Besides sickle cell, which two genetic disorders does the sickle cell disease text name?

Text section:
============================================================
Sickle Cell Disease
Or called (SCD)
Sickle Cell
There are lots of Genetic Disorders in the world. People you see daily my have a Genetic Disorder. Some Disorder are Tay-Sachs, Williams Syndrome, but the most common is called Sickle Cell. It is all over the world.
RESEARCH
What is the disease? What does the disease do to person?
Sickle cell disease is a blood disorder that's effect red bloods cells shape from a circle to a sickle shape. Sickle cell have blood that contain hemoglobin. It affects the red blood cells causing episodes of sickling with produce pain.
How many people are affected? Who is affected? How common is it?
In the USA about 100,000 people about 1000 babies are born with sickle cell and three millon people have the trait. In Africa main Nigra 90,000 people have SCD. The people that are main affected is African Americans and it is main in kids. Sickle cell is the most common Disorder it is found in Africa, American, Sub Saharan, and it is in every other country.
============================================================
(Dataset records)
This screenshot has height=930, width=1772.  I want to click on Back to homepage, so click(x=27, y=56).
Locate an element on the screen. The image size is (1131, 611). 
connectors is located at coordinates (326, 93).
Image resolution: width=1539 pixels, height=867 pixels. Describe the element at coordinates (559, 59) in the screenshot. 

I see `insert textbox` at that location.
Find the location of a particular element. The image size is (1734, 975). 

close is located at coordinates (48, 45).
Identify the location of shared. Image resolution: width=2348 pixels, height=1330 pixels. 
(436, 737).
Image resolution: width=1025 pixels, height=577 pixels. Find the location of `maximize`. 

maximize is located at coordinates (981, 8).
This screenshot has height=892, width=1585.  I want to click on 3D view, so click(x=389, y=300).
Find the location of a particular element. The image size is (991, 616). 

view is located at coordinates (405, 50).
============================================================
Solution below: Tay-Sachs and Williams Syndrome.